Saturday, October 29, 2011

A Default By Any Other Name

Isn't it wonderful how our Ruling Class can persuade itself that something isn't really what it is, simply by calling it something else.

"EU Forges Greek Bond Deal," shouts the headline on Thursday's Wall Street Journal. Aha, one thinks, they've found a solution that doesn't involve Greece going into default. They reached a "deal."

[Thanks to for the image.]

But wait a minute. The second line reads: "Private Investors to Take 50% Haircut." What is a 50% haircut if not a default?

Let's see here. What is the definition of the word "default"? According to my handy Webster's New World College Dictionary, 4th ed., it is:

"1. failure to do something ... when required or expected; specif., (a) failure to pay money due...."

I see nothing in this definition implying that acquiescence by a defaultee changes the nature of the act of the defaulter. Let's be frank: at 50 cents on the euro, Greece is defaulting on its bonds, i.e. failing to pay money due.

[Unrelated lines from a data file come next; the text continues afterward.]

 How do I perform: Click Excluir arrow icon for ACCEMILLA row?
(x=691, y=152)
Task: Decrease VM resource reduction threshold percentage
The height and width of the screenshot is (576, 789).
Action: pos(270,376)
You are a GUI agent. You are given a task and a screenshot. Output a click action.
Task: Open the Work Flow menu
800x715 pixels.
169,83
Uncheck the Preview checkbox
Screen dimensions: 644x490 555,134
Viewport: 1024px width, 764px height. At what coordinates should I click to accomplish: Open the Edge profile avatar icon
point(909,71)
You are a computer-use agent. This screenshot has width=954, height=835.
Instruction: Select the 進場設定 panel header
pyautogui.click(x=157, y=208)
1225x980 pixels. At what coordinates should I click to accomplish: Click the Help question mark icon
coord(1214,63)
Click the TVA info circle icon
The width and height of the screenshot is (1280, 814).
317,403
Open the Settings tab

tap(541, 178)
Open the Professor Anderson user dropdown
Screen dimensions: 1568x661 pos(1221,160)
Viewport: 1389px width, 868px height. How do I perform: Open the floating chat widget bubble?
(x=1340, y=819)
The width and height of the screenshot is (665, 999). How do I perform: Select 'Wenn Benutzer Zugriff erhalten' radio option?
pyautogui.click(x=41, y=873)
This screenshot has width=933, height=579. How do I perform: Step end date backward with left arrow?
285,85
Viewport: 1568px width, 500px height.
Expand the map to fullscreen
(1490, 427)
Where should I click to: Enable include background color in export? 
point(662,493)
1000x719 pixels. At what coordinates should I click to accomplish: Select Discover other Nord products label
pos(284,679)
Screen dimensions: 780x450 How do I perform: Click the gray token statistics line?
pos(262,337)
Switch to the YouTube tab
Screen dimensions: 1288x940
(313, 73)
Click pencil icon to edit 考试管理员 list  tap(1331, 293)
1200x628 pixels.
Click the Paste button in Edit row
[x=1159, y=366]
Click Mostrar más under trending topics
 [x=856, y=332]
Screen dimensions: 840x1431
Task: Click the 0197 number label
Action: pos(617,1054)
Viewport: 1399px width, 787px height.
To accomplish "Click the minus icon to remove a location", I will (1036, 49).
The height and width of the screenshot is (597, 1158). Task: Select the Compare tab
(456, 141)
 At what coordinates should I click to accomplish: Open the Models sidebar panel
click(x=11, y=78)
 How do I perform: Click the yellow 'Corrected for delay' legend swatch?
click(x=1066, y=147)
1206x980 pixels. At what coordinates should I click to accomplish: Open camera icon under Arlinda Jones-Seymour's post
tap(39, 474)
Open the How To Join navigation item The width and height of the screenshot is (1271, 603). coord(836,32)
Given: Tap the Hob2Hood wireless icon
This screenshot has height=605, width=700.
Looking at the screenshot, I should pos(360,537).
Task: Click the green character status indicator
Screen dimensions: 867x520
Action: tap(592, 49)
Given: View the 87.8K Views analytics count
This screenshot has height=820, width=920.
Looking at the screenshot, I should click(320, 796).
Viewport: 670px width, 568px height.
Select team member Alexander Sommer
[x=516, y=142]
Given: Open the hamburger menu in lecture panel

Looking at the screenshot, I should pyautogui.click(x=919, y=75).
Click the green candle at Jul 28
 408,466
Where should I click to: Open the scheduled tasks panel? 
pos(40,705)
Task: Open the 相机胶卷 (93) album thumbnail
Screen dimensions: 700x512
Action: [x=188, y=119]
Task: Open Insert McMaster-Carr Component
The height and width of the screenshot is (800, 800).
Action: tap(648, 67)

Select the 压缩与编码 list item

Yet French President Sarkozy was ecstatic that the "drama of a Greek default" would be avoided, and that " 'the Greek debt agreement wouldn't be forced on holders of Greek bonds' ... that the leaders had reached agreement with private banks on a 'voluntary' [quotes in the original] 50% reduction of Greece's debt in the hands of private investors." (Original article.)

Angela Merkel was "very satisfied" with this arrangement. President Obama calls it "an important first step".

Apparently, the key word here is "voluntary." Oh, I see, so when a victim doesn't cry out as a knife pierces her skin, she is no longer being stabbed.

I love the logic. And the funny thing is that the market seems to be going along with the charade--for now, anyway.

My guess, however, is that the market will be quicker to wise up than our Ruling Class. More importantly, the Greek people seem not to be duped at all. A bookstore owner named George Patiniotis reacted this way:

"Who are they trying to fool?" (WSJ piece.)